VEGFR-1 and VEGFR-2 are fundamental in the formation of the angiogenesis process by regulating cell growth and proliferation. In a study conducted by Zhao et al. [52], quercetin selectively inhibits VEGFR-2 mRNA with maximum effect at a concentration of 100 and 200 µm. The anti-angiogenic activity of quercetin has also been expressed in the downregulation of signaling pathways of VEGFR-2, ERK, and p38MAPK. However, further in vivo studies are required to establish quercetin angiogenic property [53, 54]. Sun et al. [55] reported the molecular mechanism underlying the combined effect of quercetin and metformin in cancer cells. The result shows that co-treatment of quercetin and metformin triggers apoptosis by inhibiting the VEGF/Akt/PI3K pathway in prostate cancer cells. Quercetin has also proven to be effective as combined chemotherapy with irinotecan to treat gastric cancer cells by blocking growth factor receptors [53]. Furthermore, Donnini et al. [56] demonstrated the various angiogenic effect of quercetin and its structural analog, quercetin-3-o-glucoside, on VEGF-activated endothelial cells.
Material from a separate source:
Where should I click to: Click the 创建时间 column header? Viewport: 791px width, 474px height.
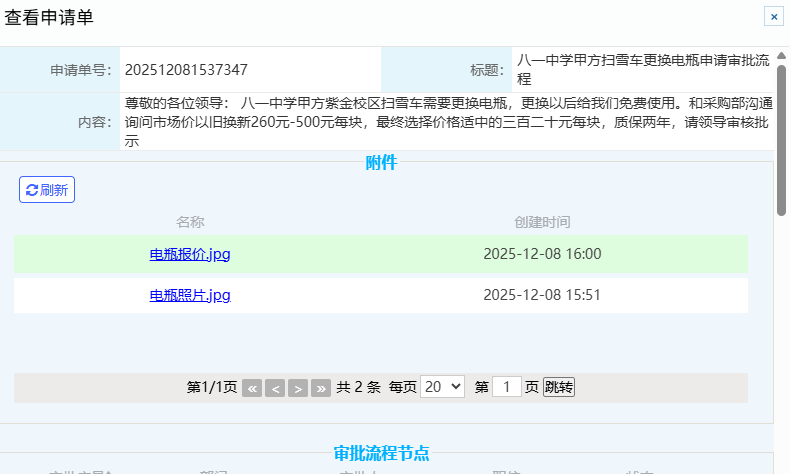pos(542,222)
EGFR signaling pathway plays a significant role in the progression of metastatic prostate cancer, making it a novel target in various cancer cells. Quercetin blocks prostate cancer cell growth through the EGF receptor by homeostatic regulation of several cell adhesion molecules, including vimentin, E-cadherin, and N-cadherin [57]. Previous studies show that quercetin and quercetin 3-O-glucoside downregulate the expression of EGFR in a cirrhotic animal model, pancreatic tumor cells, and EGFR-mediated signaling pathway [58].

Recent studies demonstrated that quercetin and silibinin could disrupt cell growth in prostate cancer cells by inhibiting the IGF-I and IGFBP-3 through apoptotic cell death in G and S phases [59]. Additionally, quercetin-3-O-glucoside, a bioactive metabolite of quercetin, inhibits PDGF in vascular smooth muscle cells [60]. Huang et al. [61] evident that quercetin is a potent anticancer agent against human oral cancer cells by activating the FOXO1 transcription factor via G2 cell arrest caused by DNA damage. Fan et al. [62] investigated the anticancer effect of dietary flavonoids on cancer cells. Luteolin and quercetin show promising anticancer agents through reduction of Src/Stat3/S100A7 signaling Luteolin, epigallocatechin, and quercetin downregulate insulin receptors' expression via different inhibitory mechanisms [63].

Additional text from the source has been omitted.